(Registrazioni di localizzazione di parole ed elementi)
+ + +
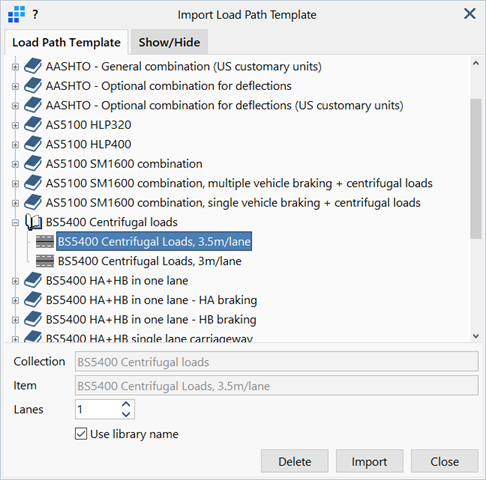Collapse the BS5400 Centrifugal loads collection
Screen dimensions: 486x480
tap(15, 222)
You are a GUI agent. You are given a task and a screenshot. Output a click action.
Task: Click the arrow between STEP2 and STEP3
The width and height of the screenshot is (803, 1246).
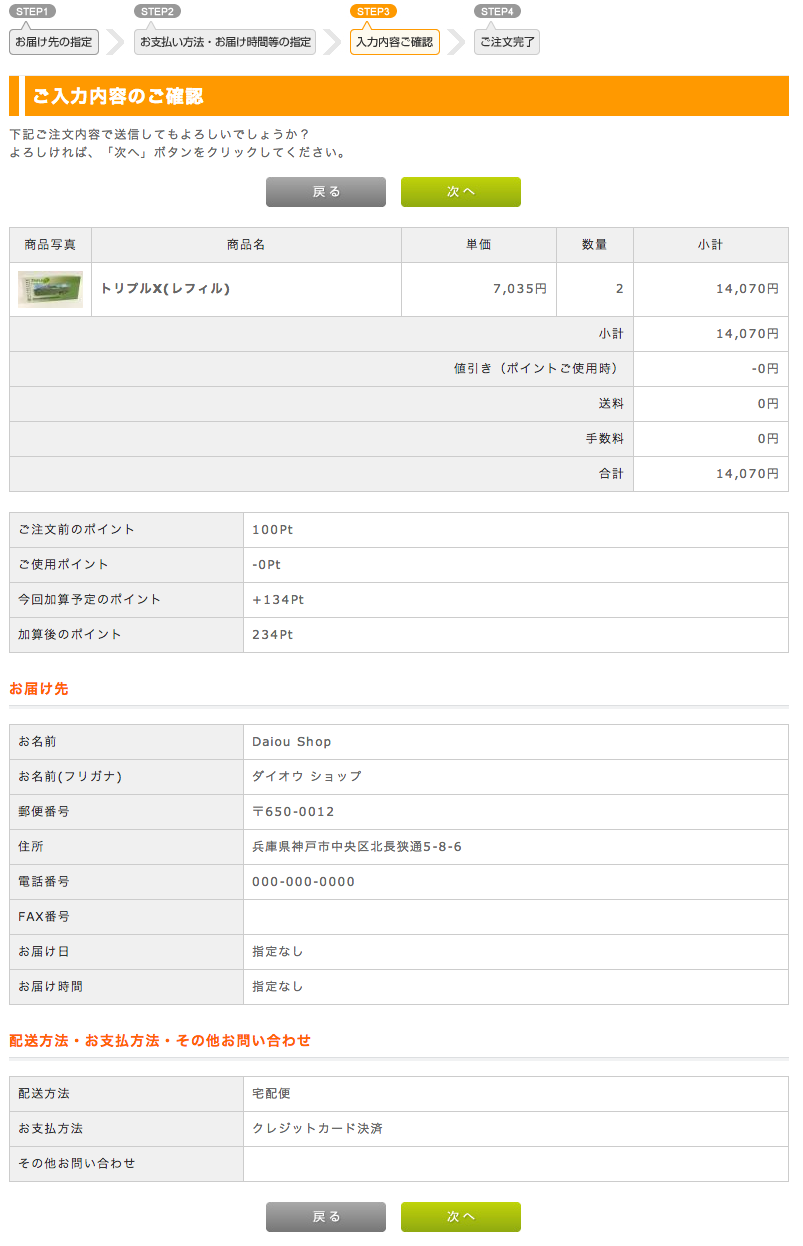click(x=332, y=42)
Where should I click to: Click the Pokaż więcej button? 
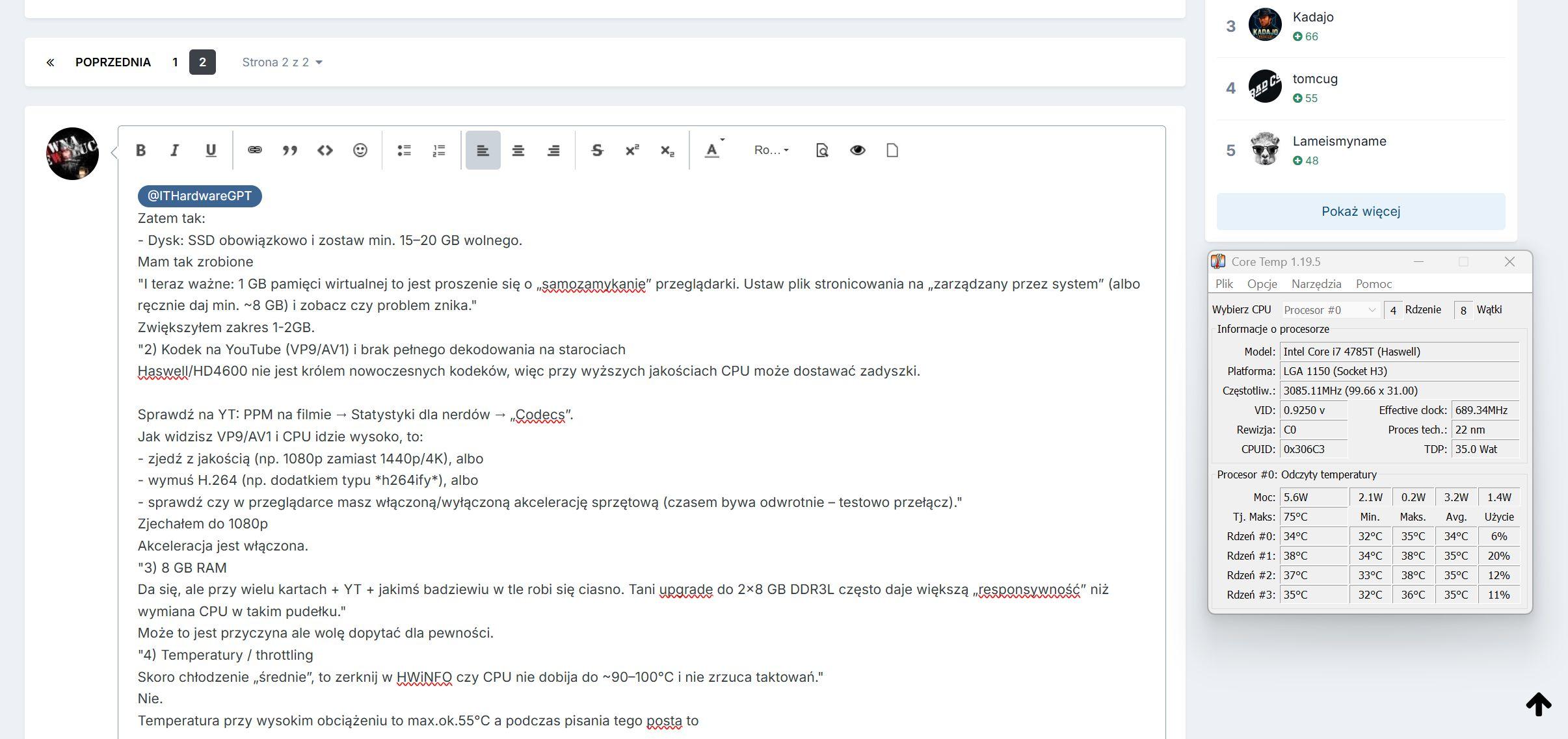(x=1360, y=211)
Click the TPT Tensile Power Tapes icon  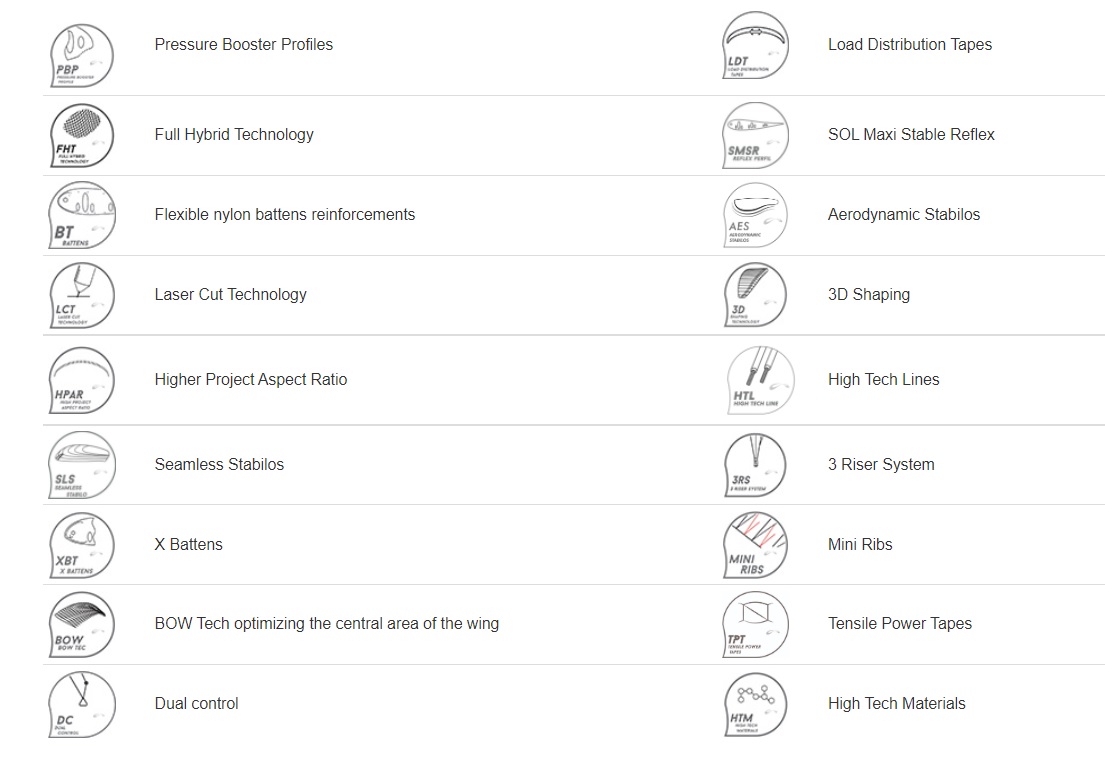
+ + +
**Consegna**
Rinomina "screenshot" in "capture" in tutte le righe qui sopra e riscrivile senza altre modifiche. Ometti le immagini.

**Risultato**
Collapse the BS5400 Centrifugal loads collection
Screen dimensions: 486x480
tap(15, 222)
You are a GUI agent. You are given a task and a capture. Output a click action.
Task: Click the arrow between STEP2 and STEP3
The width and height of the capture is (803, 1246).
click(x=332, y=42)
Where should I click to: Click the Pokaż więcej button? 
(x=1360, y=211)
Click the TPT Tensile Power Tapes icon  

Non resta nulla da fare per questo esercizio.